## What you need to do
Nothing in the listing should differ in your copy; retype it all exactly.

______

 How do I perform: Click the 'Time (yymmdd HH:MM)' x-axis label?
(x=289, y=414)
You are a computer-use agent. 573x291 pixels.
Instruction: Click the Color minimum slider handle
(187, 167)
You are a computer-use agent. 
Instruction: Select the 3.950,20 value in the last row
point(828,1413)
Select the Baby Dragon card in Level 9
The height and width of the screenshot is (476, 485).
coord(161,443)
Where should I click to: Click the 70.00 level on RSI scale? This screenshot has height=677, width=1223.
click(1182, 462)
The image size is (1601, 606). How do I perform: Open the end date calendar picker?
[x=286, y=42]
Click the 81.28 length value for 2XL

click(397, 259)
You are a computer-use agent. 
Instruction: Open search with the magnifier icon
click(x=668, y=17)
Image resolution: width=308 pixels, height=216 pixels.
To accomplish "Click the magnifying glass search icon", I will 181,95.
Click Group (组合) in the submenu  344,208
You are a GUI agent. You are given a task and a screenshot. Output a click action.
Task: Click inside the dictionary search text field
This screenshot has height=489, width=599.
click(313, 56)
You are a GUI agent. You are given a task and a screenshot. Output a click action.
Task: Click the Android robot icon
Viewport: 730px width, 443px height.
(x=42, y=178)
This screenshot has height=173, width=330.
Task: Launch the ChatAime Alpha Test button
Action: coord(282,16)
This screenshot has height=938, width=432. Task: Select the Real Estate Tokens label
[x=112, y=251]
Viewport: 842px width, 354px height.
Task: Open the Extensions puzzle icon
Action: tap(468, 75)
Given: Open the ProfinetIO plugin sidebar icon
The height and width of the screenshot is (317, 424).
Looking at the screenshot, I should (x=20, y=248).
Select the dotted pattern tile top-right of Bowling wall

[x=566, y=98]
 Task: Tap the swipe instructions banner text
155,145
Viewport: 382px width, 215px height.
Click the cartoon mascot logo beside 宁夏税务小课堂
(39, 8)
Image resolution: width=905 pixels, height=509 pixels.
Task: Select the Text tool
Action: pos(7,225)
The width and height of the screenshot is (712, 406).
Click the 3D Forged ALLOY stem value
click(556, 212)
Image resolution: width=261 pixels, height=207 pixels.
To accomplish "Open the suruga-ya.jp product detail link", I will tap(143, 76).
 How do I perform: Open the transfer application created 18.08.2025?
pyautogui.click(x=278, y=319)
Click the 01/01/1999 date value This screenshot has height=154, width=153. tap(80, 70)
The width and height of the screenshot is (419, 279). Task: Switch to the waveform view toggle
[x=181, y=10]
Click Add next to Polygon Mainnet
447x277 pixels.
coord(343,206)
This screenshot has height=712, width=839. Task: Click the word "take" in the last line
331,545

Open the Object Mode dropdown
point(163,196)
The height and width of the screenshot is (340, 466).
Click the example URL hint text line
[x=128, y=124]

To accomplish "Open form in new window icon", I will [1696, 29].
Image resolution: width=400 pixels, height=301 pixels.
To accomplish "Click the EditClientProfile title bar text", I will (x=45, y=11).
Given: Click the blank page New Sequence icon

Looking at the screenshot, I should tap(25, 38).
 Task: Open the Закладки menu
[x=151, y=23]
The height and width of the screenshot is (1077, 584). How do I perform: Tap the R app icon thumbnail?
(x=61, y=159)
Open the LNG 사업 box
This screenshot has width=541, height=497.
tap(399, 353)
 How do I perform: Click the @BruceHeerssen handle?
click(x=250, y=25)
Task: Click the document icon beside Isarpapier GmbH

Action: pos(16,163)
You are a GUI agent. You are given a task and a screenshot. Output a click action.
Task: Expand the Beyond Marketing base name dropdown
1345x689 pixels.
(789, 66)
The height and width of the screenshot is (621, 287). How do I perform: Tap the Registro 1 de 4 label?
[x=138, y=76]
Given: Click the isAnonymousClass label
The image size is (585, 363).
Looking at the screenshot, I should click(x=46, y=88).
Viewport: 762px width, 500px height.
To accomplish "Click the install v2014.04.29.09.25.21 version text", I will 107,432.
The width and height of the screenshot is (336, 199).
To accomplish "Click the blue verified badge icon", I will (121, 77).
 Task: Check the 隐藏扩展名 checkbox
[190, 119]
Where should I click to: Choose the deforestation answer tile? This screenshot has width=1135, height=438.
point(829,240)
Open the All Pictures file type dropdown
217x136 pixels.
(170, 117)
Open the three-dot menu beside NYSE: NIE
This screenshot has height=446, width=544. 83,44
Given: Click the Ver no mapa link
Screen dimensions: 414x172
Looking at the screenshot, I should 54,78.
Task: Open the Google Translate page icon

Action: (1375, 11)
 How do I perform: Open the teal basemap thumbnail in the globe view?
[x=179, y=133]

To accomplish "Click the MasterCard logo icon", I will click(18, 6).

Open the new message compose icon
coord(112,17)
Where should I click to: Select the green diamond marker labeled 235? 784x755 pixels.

______

## Finished exercise
 How do I perform: Click the 'Time (yymmdd HH:MM)' x-axis label?
(x=289, y=414)
You are a computer-use agent. 573x291 pixels.
Instruction: Click the Color minimum slider handle
(187, 167)
You are a computer-use agent. 
Instruction: Select the 3.950,20 value in the last row
point(828,1413)
Select the Baby Dragon card in Level 9
The height and width of the screenshot is (476, 485).
coord(161,443)
Where should I click to: Click the 70.00 level on RSI scale? This screenshot has height=677, width=1223.
click(1182, 462)
The image size is (1601, 606). How do I perform: Open the end date calendar picker?
[x=286, y=42]
Click the 81.28 length value for 2XL

click(397, 259)
You are a computer-use agent. 
Instruction: Open search with the magnifier icon
click(x=668, y=17)
Image resolution: width=308 pixels, height=216 pixels.
To accomplish "Click the magnifying glass search icon", I will 181,95.
Click Group (组合) in the submenu  344,208
You are a GUI agent. You are given a task and a screenshot. Output a click action.
Task: Click inside the dictionary search text field
This screenshot has height=489, width=599.
click(313, 56)
You are a GUI agent. You are given a task and a screenshot. Output a click action.
Task: Click the Android robot icon
Viewport: 730px width, 443px height.
(x=42, y=178)
This screenshot has height=173, width=330.
Task: Launch the ChatAime Alpha Test button
Action: coord(282,16)
This screenshot has height=938, width=432. Task: Select the Real Estate Tokens label
[x=112, y=251]
Viewport: 842px width, 354px height.
Task: Open the Extensions puzzle icon
Action: tap(468, 75)
Given: Open the ProfinetIO plugin sidebar icon
The height and width of the screenshot is (317, 424).
Looking at the screenshot, I should (x=20, y=248).
Select the dotted pattern tile top-right of Bowling wall

[x=566, y=98]
 Task: Tap the swipe instructions banner text
155,145
Viewport: 382px width, 215px height.
Click the cartoon mascot logo beside 宁夏税务小课堂
(39, 8)
Image resolution: width=905 pixels, height=509 pixels.
Task: Select the Text tool
Action: pos(7,225)
The width and height of the screenshot is (712, 406).
Click the 3D Forged ALLOY stem value
click(556, 212)
Image resolution: width=261 pixels, height=207 pixels.
To accomplish "Open the suruga-ya.jp product detail link", I will tap(143, 76).
 How do I perform: Open the transfer application created 18.08.2025?
pyautogui.click(x=278, y=319)
Click the 01/01/1999 date value This screenshot has height=154, width=153. tap(80, 70)
The width and height of the screenshot is (419, 279). Task: Switch to the waveform view toggle
[x=181, y=10]
Click Add next to Polygon Mainnet
447x277 pixels.
coord(343,206)
This screenshot has height=712, width=839. Task: Click the word "take" in the last line
331,545

Open the Object Mode dropdown
point(163,196)
The height and width of the screenshot is (340, 466).
Click the example URL hint text line
[x=128, y=124]

To accomplish "Open form in new window icon", I will [1696, 29].
Image resolution: width=400 pixels, height=301 pixels.
To accomplish "Click the EditClientProfile title bar text", I will (x=45, y=11).
Given: Click the blank page New Sequence icon

Looking at the screenshot, I should tap(25, 38).
 Task: Open the Закладки menu
[x=151, y=23]
The height and width of the screenshot is (1077, 584). How do I perform: Tap the R app icon thumbnail?
(x=61, y=159)
Open the LNG 사업 box
This screenshot has width=541, height=497.
tap(399, 353)
 How do I perform: Click the @BruceHeerssen handle?
click(x=250, y=25)
Task: Click the document icon beside Isarpapier GmbH

Action: pos(16,163)
You are a GUI agent. You are given a task and a screenshot. Output a click action.
Task: Expand the Beyond Marketing base name dropdown
1345x689 pixels.
(789, 66)
The height and width of the screenshot is (621, 287). How do I perform: Tap the Registro 1 de 4 label?
[x=138, y=76]
Given: Click the isAnonymousClass label
The image size is (585, 363).
Looking at the screenshot, I should click(x=46, y=88).
Viewport: 762px width, 500px height.
To accomplish "Click the install v2014.04.29.09.25.21 version text", I will 107,432.
The width and height of the screenshot is (336, 199).
To accomplish "Click the blue verified badge icon", I will (121, 77).
 Task: Check the 隐藏扩展名 checkbox
[190, 119]
Where should I click to: Choose the deforestation answer tile? This screenshot has width=1135, height=438.
point(829,240)
Open the All Pictures file type dropdown
217x136 pixels.
(170, 117)
Open the three-dot menu beside NYSE: NIE
This screenshot has height=446, width=544. 83,44
Given: Click the Ver no mapa link
Screen dimensions: 414x172
Looking at the screenshot, I should 54,78.
Task: Open the Google Translate page icon

Action: (1375, 11)
 How do I perform: Open the teal basemap thumbnail in the globe view?
[x=179, y=133]

To accomplish "Click the MasterCard logo icon", I will click(18, 6).

Open the new message compose icon
coord(112,17)
Where should I click to: Select the green diamond marker labeled 235? 784x755 pixels.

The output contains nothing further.